As for XP/2000/NT, this issue has been there for quite a while. It basically has to do with dynamic system timer control in modern host OSes, sound becomes garbled when system timer resolution is set to the maximum value - seemingly it is done to conserve power. Anything that sets the system timer resolution to a high enough value - be it Chrome playing a Youtube video or WMP in any guest fixes sound output.
BTW, VirtualBox seems to be forcing system timer resolution to 1 ms which helps avoid this problem.
I've developed a utility to fix this issue, it's available at GitHub - temerkhanov/SetTimerService It's a Windows service which sets system timer resolution inside a guest OS so that it is enough for the guest sound subsystem to function properly. Installation is simple: just copy the binary to any directory, run "SetTimerService /install" from there (admin privileges are necessary), the service will register itself to start automatically and will set timer resolution at startup to 2 ms by default (it can be controlled via a registry variable "HKLM\SYSTEM\CurrentControlSet\Services\SetTimer\Parameters\TimerResolution" in 100 ns units, but the actual resolution is more coarse-grained). XP and 2003 may also need running the install_xp.cmd script which makes this service start before the audio subsystem.

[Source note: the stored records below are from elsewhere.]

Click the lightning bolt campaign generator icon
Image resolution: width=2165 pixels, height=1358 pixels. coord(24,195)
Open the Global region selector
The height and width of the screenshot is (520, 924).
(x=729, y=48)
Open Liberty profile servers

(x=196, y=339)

I had the same issue for a long time and meanwhile I think it is a resource-bottleneck-issue. I could solve it in many cases by updating the RAM:
I had 16GB RAM on my host-machine and I assigned 4GB to the VM. Host- and guest-machine have Windows 10 installed. The audio-quality was very bad due to the stuttering. I gave up trying to solve this problem.
Last week i updated the RAM of my host-machine to 64GB. (I did'nt updated it to solve the stuttering-problem, I need it anyway on the host-machine). And I have also increased the RAM of the VM to 8GB to increase its performance. And now i noticed randomly: The audio-quality is better. Now in many cases i do not have any stuttering anymore.
But now I still have stuttering when
- the CPU-usage is very high or
- I am hearing music from a local file for example and have any application running which "steals" the disk-I/O-bandwidth
This (referring to @TimothyHuckabay 's post)
This has solved all my issues. I spent hours fiddling around with the settings, changing vmx variables (not so easy on encrypted VMs) and in the end, instead of passing through USB devices as I thought I had to, I just let VMWare use my Hosts' defaults.
I think this has saved me some more grey hair - thank you!